--- Dataset content Enclosed Below ---

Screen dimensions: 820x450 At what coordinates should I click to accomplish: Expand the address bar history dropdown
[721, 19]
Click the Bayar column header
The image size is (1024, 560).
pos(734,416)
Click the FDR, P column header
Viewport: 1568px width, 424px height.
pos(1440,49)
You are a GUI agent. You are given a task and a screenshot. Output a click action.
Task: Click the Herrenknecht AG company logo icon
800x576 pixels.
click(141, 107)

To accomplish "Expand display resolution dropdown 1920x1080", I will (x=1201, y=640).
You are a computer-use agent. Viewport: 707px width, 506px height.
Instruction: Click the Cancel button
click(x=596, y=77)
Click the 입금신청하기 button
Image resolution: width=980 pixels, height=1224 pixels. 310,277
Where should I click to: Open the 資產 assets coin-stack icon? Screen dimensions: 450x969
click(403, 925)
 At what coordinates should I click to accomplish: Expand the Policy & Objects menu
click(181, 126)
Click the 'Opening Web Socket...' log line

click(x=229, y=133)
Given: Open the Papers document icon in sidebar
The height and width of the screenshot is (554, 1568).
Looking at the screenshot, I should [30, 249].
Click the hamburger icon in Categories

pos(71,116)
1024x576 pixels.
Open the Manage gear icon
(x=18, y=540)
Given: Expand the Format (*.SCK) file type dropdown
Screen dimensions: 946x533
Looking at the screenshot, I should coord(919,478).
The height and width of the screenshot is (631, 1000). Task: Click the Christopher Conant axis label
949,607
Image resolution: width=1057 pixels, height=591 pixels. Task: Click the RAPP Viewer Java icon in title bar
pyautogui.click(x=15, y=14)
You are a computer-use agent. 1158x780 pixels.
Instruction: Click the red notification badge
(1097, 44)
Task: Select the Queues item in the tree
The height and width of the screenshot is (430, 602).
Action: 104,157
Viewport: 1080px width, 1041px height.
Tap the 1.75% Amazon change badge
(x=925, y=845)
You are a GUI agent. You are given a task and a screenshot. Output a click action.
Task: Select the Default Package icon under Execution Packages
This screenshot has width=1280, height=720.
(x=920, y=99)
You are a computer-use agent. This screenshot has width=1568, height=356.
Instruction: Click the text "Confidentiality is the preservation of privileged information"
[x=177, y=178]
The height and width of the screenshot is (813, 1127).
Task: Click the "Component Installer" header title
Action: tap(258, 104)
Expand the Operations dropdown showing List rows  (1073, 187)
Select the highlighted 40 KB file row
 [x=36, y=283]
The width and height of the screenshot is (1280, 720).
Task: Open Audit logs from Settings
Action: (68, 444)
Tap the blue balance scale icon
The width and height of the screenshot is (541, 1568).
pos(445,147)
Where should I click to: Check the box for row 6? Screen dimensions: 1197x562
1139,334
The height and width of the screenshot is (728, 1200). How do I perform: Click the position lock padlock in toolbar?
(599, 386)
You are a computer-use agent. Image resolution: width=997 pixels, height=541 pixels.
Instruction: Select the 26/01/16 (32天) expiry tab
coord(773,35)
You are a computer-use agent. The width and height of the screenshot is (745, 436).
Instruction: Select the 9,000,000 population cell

--- End of Enclosed Dataset content ---

Filter the entries and copy out every line with the word "agent".

You are a GUI agent. You are given a task and a screenshot. Output a click action.
You are a computer-use agent. Viewport: 707px width, 506px height.
You are a computer-use agent. 1158x780 pixels.
You are a GUI agent. You are given a task and a screenshot. Output a click action.
You are a computer-use agent. This screenshot has width=1568, height=356.
You are a computer-use agent. Image resolution: width=997 pixels, height=541 pixels.
You are a computer-use agent. The width and height of the screenshot is (745, 436).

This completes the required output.